Think the winters in Ontario and Manitoba are tough? Hah! You don't know winter until you've spent a little time in the Arctic. Just ask Chehala.

But the ice and snow, and the relentless bitter cold, aren't the real problems way up there.

Even in the nether-regions, far from where any human lives, the destructive nature of human activity is evident everywhere, with rubbish and industrial and military waste reminding us of the fragility, brittleness and vulnerability of the Arctic region.



Bear Pause
(Preview)


Highlights:
A motor raft tour of rockie shores populated by polar bears; listening to Justin Trudeau speak about what we can all do to make a difference to the environment.

The Cold War

The era of the Cold War is long over, but the damage it did in the Arctic is a legacy left behind by military forces occupying a region for its deterrence factor. A line in the ice was drawn, and a region long thought of as distant, pure, and natural was forever changed.

A very active Soviet nuclear-testing program and the western air-defence systems have scarred the landscape, but more importantly it is often what you can't see that can hurt the most.

PCBs (polychlorinated biphenyls) from transformers used in the Distant Early Warning (DEW) and North Warning Systems (NWS) threaten the arctic food chain at every level, and traces of these cancer-causing elements have been found in the breast milk of Inuit women.

Fallout from the massive atmospheric nuclear weapons testing is still a major source of plutonium isotopes in the arctic seas. From 1945 to 1988 more than 20 naval accidents involving nuclear-armed or nuclear-propelled submarines or warships have occurred in Arctic seas. For more than three decades the Soviet Navy has used the Arctic as a radioactive dumping ground.

BP, ARCO, Chevron and Exxon are lobbying Congress in the U.S. for the right to erect hundreds of miles of pipelines, roads, drilling pads, gravel mines, and other industrial facilities in the biological heart of the Arctic National Wildlife Refuge.
Other facts:

Canada's freshwater and saltwater ice belt advances and recedes over an area half the size of the country's land mass. But each year there's a little less ice.
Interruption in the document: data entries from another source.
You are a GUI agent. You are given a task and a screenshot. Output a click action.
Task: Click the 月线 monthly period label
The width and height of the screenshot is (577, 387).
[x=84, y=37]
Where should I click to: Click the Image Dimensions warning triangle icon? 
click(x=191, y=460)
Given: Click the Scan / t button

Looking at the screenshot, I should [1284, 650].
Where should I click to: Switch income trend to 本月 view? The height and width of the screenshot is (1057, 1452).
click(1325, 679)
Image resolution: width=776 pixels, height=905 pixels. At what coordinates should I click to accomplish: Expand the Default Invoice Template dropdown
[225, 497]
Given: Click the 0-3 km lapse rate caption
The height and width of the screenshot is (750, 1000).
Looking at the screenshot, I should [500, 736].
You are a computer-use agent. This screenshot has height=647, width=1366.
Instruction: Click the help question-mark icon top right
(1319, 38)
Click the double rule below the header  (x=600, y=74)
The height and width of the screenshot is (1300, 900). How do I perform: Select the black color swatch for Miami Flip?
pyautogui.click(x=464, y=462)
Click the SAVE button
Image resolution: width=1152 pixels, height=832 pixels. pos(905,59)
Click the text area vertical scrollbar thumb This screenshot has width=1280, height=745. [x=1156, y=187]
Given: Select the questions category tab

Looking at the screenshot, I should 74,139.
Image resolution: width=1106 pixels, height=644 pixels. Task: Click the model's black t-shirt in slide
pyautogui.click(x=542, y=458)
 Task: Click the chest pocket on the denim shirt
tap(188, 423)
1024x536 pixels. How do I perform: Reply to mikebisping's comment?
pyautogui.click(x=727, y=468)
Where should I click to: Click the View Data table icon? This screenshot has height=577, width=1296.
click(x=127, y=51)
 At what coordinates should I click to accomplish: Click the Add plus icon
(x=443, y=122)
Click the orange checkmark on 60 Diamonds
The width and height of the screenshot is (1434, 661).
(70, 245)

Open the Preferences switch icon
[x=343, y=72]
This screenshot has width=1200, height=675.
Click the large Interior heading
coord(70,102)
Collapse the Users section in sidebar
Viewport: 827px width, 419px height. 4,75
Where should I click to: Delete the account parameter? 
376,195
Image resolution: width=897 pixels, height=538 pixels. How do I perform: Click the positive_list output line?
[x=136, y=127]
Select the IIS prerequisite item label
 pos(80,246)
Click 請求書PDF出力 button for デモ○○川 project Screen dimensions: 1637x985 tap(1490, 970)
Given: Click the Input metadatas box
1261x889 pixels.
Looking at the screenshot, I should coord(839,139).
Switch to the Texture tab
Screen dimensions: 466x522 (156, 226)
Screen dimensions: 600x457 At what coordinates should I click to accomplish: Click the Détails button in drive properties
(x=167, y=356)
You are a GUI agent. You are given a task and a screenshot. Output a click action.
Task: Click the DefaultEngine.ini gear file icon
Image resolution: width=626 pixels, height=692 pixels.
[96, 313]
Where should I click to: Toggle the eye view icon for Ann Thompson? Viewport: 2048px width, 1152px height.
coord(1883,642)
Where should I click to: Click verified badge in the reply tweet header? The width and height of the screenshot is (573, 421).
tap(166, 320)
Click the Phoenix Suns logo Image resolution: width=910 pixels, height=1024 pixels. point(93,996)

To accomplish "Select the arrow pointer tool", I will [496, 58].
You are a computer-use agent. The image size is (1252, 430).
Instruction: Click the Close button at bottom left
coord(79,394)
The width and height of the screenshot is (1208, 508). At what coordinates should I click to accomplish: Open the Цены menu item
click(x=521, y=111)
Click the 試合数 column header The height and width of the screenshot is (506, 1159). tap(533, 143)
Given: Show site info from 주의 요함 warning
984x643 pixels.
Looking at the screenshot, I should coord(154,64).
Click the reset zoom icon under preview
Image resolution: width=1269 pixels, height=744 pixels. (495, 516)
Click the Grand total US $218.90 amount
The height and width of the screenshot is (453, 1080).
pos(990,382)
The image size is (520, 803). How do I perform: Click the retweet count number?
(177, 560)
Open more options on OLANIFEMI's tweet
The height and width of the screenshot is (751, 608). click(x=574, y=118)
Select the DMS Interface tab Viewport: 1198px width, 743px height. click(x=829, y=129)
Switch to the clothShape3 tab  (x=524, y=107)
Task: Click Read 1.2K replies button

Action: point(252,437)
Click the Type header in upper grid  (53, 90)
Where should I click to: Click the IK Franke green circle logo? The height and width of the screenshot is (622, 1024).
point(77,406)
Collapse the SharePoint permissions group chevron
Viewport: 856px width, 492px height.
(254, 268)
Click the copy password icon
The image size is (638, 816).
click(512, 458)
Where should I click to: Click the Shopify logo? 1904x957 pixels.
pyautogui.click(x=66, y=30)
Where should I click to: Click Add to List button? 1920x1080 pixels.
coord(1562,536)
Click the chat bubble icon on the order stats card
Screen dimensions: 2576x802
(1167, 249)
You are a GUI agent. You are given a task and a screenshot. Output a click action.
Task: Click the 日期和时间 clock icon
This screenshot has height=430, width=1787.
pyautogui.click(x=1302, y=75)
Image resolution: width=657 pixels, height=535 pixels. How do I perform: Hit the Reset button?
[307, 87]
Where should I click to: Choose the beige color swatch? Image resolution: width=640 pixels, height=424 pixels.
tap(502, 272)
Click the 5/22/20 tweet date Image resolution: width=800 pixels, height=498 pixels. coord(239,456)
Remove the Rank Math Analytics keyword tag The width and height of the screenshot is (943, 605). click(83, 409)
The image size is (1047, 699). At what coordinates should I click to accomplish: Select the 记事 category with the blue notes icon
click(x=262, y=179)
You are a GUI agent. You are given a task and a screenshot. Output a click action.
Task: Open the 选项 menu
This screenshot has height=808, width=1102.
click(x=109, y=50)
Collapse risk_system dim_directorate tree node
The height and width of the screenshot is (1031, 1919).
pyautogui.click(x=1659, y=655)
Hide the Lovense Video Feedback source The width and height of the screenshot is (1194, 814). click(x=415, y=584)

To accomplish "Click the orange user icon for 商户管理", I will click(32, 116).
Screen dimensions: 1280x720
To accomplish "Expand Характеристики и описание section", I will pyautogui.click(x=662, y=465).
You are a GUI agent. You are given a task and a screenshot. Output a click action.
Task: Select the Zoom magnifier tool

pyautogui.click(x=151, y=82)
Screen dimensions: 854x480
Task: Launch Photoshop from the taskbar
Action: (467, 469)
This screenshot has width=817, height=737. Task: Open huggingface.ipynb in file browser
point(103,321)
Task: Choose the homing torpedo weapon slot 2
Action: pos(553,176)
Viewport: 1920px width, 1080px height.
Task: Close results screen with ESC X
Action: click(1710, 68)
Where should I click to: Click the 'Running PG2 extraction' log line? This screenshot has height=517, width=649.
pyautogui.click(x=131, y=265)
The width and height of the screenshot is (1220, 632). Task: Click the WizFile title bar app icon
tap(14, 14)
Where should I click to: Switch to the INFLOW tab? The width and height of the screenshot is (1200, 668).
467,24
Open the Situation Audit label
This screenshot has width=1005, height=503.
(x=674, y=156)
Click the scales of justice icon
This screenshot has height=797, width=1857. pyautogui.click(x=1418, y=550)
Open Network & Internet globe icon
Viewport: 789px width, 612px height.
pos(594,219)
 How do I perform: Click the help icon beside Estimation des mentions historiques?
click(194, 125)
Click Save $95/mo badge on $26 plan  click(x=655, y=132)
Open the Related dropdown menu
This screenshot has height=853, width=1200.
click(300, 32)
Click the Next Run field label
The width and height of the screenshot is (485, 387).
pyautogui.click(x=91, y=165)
Most of the Arctic warmed significantly in the 1990s compared to the 1980s, and this trend is continuing. Because ice reflects sunlight and open sea absorbs it, as more ice melts the region becomes warmer, causing more ice to melt. You see the problem. The warmer it gets, the faster it gets warmer. The seasons when sea ice melts, between early spring and late fall, have gotten longer and warmer each decade. Arctic regions within North America have warmed more per decade than other Arctic areas.

Some regions are warming faster than 2.5 degrees Celsius per decade.

Scientists have been monitoring ongoing changes in Arctic sea ice for decades by collecting samples of ice as well as a wide range of satellite-based data to document the changes.

If the trend continues, Arctic sea ice may be gone before this century ends.